Have You Thought About This? : Diversity in Literature

Let’s get this out of the way. I am white. I am white and I grew up in bland Midwestern America. I love my hometown and the place that I’m from, but it’s bland and it’s very white. I can probably count and name every person of color I came into contact with in school. And thinking back, all of the heroines and heroes that filled my imagination as I grew up were, whether specified or not, also white. Harry Potter: white. The Baudelaire siblings: very pale. All the young English boys that played stowaway through my sea-tale-craving phase: all fine white English boys.

Then senior year of high school, I studied in China. Sophomore year of college, I studied in Korea. And I fell in love with elements of these cultures, with the experiences that I’d had, and wanted to transfer those experiences into the thing I loved best: writing. I was greedy and high from feeding on these new experiences. I remembered the words of a teacher in my first creative writing class: what can you bring to the table that no one else can? And in that small, white, stagnant college town I replied: the world.

Birthed from this, I had grand plans of writing a novel about Korean characters and publishing it in America so I could make every single American reader fall in love with Koreans and with Korea as I had. I made characters and a general plot, and I did the best that I could, writing from memory, all the way back in America. I wove lives for them, injected the setting with what I remembered from taking the same bus back and forth from campus to downtown shopping. I set important moments in locations I’d been, that I’d taken pictures off, and they folded out as if I were moving paper dolls back and forth across the hundreds of digital photos still saved in my computer.

Slowly, slowly, something else came to my knowledge. People were living in this world around me that struggled to be heard because of their skin color or their race. The world I grew up in might have been blindingly white, but we are by no means a majority in this world, and my experiences were built on the back of some terrible things.
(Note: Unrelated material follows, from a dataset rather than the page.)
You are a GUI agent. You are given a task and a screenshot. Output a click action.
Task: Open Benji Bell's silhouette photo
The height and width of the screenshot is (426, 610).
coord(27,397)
Just the fact that I felt greedy about my experience, like I now owned it, showed the mentality that had been passed down to me: I can own other people in creativity.

I learned, tentatively, that I had privilege in my life because of imperialism and power dynamics I still don’t fully understand. In school I’d learned about slavery as a distant past, and I was sheltered from the experience of witnessing any racism, so I wasn’t fully aware that America was not, in fact, post-racism until I began to hear stories in quiet corners of Twitter and Tumblr. And I realized that because of white imperialism, I was trained to listen not to authentic voices asking to be heard, but to voices of people who looked like me and would, of course, encourage my interest in any area because of my privilege. They would tell me, “Of course you can own this experience. No one can tell you not to,” in the name of creation.

And on the out skirts of all of this was another thought: white people always write about white people. Using my Korean characters would give me an edge. Something new! Something fresh. Plus statistics were always reciting in my face how people of color were severely underrepresented in literature (whatever that means).

So it seems as though the easy solution is, “Hey, I can throw this problem a bone and make something for myself. I’ll just make one of my characters officially a POC!”

But it doesn’t quite work that way. We grow up in our own cultures. Even those of us no darker than white bread have culture that passes like osmosis in and out of our skin, from our daily surroundings, from what we’ve already learned. It’s hard to see when you’re in the culture, but it’s there. You might feel it when you realize that POC notice ketchup is your strongest spice or you love drowning vegetables in cream sauce for thanksgiving instead of in spices.

You first balk and say, “No, ketchup is normal! I’ve had it all my life!” And there’s your culture. Your culture is ketchup. You might say, “What? What kind of culture is ketchup,” but it is what it is. Maybe your parents didn’t celebrate it, and maybe you don’t think it’s very “ethnic”, but it is your culture.

And because this culture soaks into us so deeply, into us and into every POC as they live, from the moment we’re born, if we try to write another culture as adults, it will almost always be on the edge of falling into falsehood. Did I know, as I wrote the beginnings of the “Great Korean Novel” what my characters did on February 23rd? That they’d probably grab a bag of nuts on the way home and crack them open on the floor together? I had no idea. Now I do. I sat the floor with my bosses and cracked open walnuts and pistachios and pine nuts. But there is so much I don’t know. How can I presume to just call a character Korean and present this warped image of a culture to other people in America? How can I live with myself if my good intentions lead to misrepresentation of an entire nation of people and the resulting repercussions?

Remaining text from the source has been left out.